I called today for status update. No dealers have responded so it has been escalated to a 'SWAT case' where GM starts calling dealers and finding a transmission and if they have one forcing them to give it up. At least thats what I hear.. Kinda strange that GM can't find a new transmission for an 11 month old car.


----------



## sciphi (Aug 26, 2011)

I'm not surprised at all. With GM selling 20k+ Cruzes a month, they likely have their parts suppliers stretched thin. And, the Eco uses a specially geared transmission that is made in Austria. So waiting for a unique part made overseas will take a while. 

At least they have put your request on top. But if there is no transmission to be had you're still waiting. 

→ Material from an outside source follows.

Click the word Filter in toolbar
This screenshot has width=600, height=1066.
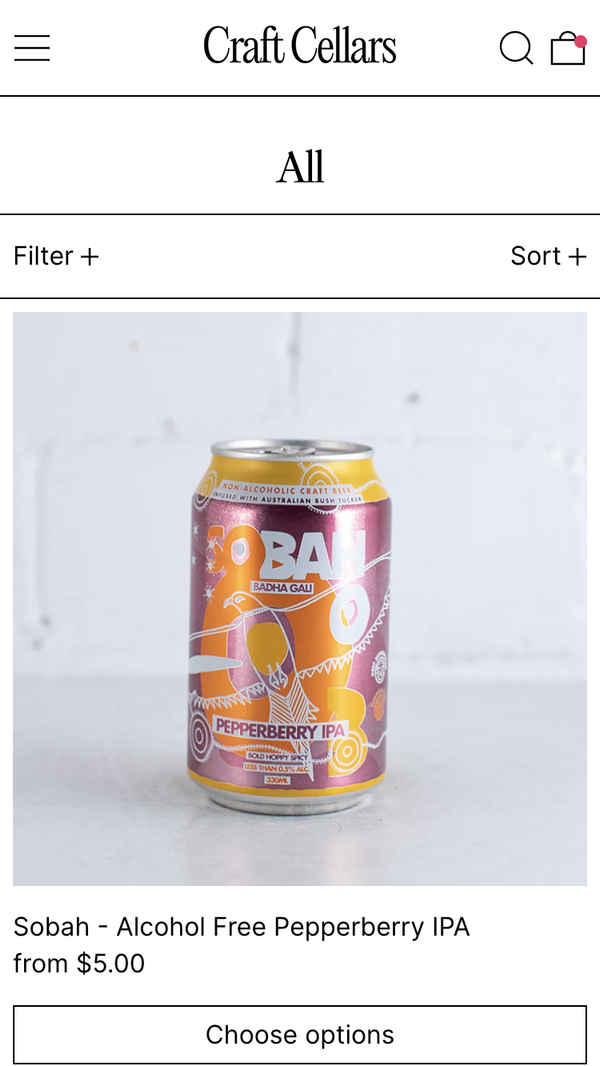[43, 256]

Sent from AutoGuide.com Free App


----------



## Chevy Customer Care (Oct 29, 2011)

arcticcatmatt said:


> Thanks Stacy. I got a call today. GM is putting in a brand new transmission but apparently they are on backorder and no dealers in the US have a transmission. So my dealer has no idea when they will be able to get a new transmission. I have their loaner cruze (which doesn't make any noises  ), which makes this situation much better, but it would be nice to know when GM will have a new transmission available at least.



arcticcatmatt,
Thank you for the update on this. I do understand your concerns with the transmission not being readily available at this time and I would like to apologize for any inconveniences that this may cause you. I see that your dealer is taking the appropriate steps to get you a transmission. Please keep me posted and if you have any other questions or would like my assistance please feel free to contact me anytime. 
Thank you,
Stacy Chevrolet Customer Service


----------



## arcticcatmatt (May 14, 2012)

Dealer called yesterday... still no transmission or word of one. And we have another problem. The dealer needs all its loaner cars back so they needed me to drive it an hour away to them ASAP.. well that couldnt' happen, I had stuff i had to do and am leaving town. So now they have me leaving the red cruze loaner of theirs at Enterprise and Enterprise is giving me some rental car today here in Ithaca NY. Now I have to drive some 'mystery car' 500 miles in the snow (19 inch storm in western new york). Stacy, if there was something I would ask you its how can I buy a NEW car 11 months ago, and GM now doesn't have a transmission for it? This cruze has been to the dealer for
1. Clutch pedal twang noise (5 trips there later, clutch pedal assembly replaced and noise gone)
2. Squeeky steering wheel. It would squeek every time around, dealer fixed it per TSB
3. The hack job to the plastic underneath per the recall
4. Truck open button broke 
5. Some charcoal solonid thing on the fuel tank triggered the check engine light and made the car run bad. They replaced it and fixed it. 
6. Transmission growling and now can't locate a transmission to replace it 

This car has been mine for 11 months.. 23,000 miles and all these problems. I also own a corvette and silverado and now feel guilty for convincing so many other people I know to buy a cruze. This car has been nothing but a pain to me with always having something wrong. Its been a lemon.


----------



## sciphi (Aug 26, 2011)

Like I said, GM builds these transmissions in Europe. And it's a low-volume transmission at that since the Euro Cruzes don't get the Eco trim, IIRC, Probably yours got chucked onto the boat with all the transmissions destined for Lordstown, and is somewhere in the Atlantic. 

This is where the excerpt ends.